Thunderstorm-purple nights.
Holy fires in the grass.
The rope breaks – freedom: a word I don’t yet know.
The discovery is a click of the tongue: a parent’s disappointment, a curse under your breath.
I stay at your feet, my every movement memorialized, cloistered, yours.
You wrap the rope around your wrist and taillights dye the roaming fields red.
Morning sun streaks the valley, rainbow halos drawn on your squinting face.
Brown against your white shirt, rubbed into the blue of your jeans.
You speak to me: your rental car, your coworker, and everything you hate.
Nothing-words so sweet they are possessed by the ghost of meaning.
A chain sears my wrist.
Deliverance.
It feels like yesterday.
Stars and ticks waddle in the moonlight –
fat and shining droves
leave in the same smears.
Cherry-pine rectangles,
an erected pillar for the tally of my heart:
at the center of it, my chain.
The shell of an altar.
Retribution is a hammer.
Conciliation, the nail.
My body rolls to lay the floorboards.
You press your mouth to the red of my wrists and hover like the sun.

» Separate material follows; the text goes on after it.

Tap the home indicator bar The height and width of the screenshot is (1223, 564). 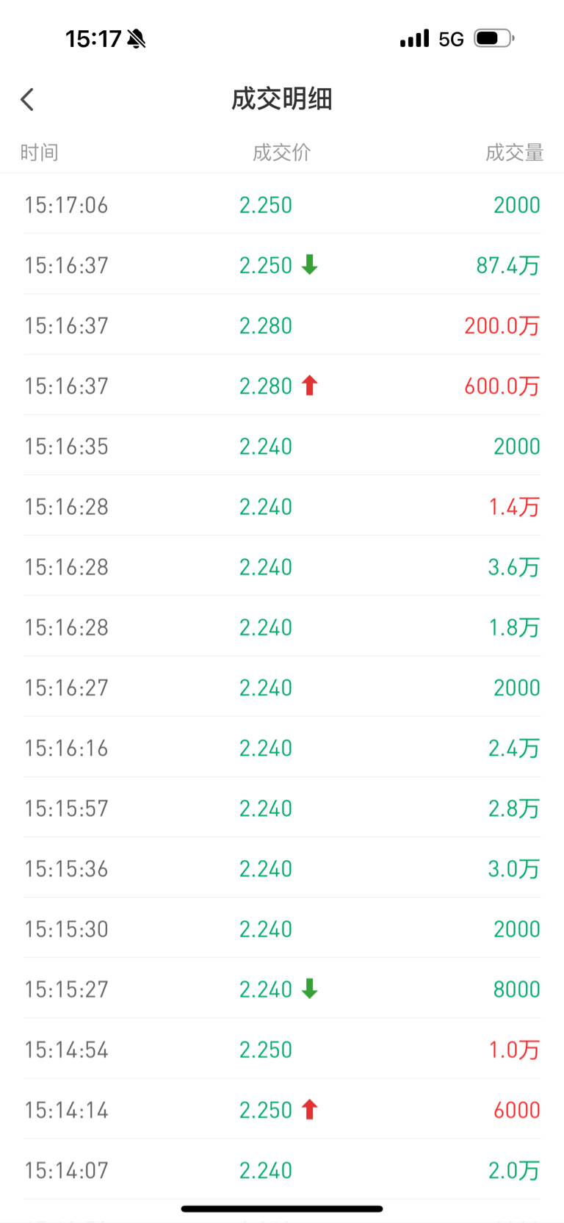[x=282, y=1208]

To see you, a change in form is all it takes.
The rope again: temporary comforts.
Blood-rush ritual
the husk of self - blown in the harsh wind.
Who knew nails could be so white?
You fill every space you create.
The ceiling bleeds your scent.
Glass to let the sun in, shades to dim the burn.
An entire life in the press of four walls.
Through the window, a mouse is hawk-swept:
this flailing, tiny scene
from the safety of behind the cool pane
sails into smallness.
Centipede, shooed out of its home - from the heat of body,
the sanctity of their sole companion:
a shared, wild heart.
Where, I ask?
Out. Bugs go out.
Your tongue in my mouth, searching.
What has become of that little mouse, I wonder?
Perhaps a home, just like this?
"I learned about the importance of a creative community. This mentorship has taught me the inherent value of a support system to bounce ideas off of. This mentorship has done an amazing job of fostering such a welcoming environment where mentees feel comfortable conversing about their work."
Micah Scheff
reflecting on their key takeaways from the Fahmidan Mentorship Program.

Micah Scheff (he/they) is a queer, Californian poet.